Isaacson, currently the president and CEO of the Aspen Institute, is the former chairman and CEO of CNN, former managing editor of Time, and best-selling author of a number of biographies, including “Einstein: His Life and Universe” (2007), “Benjamin Franklin: An American Life” (2003), “Kissinger: A Biography” (1992), and “Steve Jobs” (2011).

Recalling when Jobs approached him about writing a biography, Isaacson wrote, “I had recently published one on Benjamin Franklin and was writing one about Albert Einstein, and my initial reaction was to wonder, half-jokingly, whether he saw himself as the natural successor in that sequence.”

Reflecting later on what he learned during the process, Isaacson, in an October 2011 New York Times opinion piece, concluded that Jobs did share certain traits with his other subjects — the elusive qualities that allowed them, in the words of Apple, to “Think Different.”
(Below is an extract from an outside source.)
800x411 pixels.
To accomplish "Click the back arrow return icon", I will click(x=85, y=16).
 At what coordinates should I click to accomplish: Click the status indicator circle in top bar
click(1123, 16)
“In the annals of ingenuity, new ideas are only part of the equation,” Isaacson said. “Genius requires execution. When others produced boxy computers with intimidating interfaces that confronted users with unfriendly green prompts that said things like ‘C:\>,’ Mr. Jobs saw there was a market for an interface like a sunny playroom. Hence, the Macintosh.”

Made possible through the generosity of Maurine and Robert Rothschild, the Rothschild Lecture Series aims to bring the interest and excitement of the history of science to the Harvard community and beyond.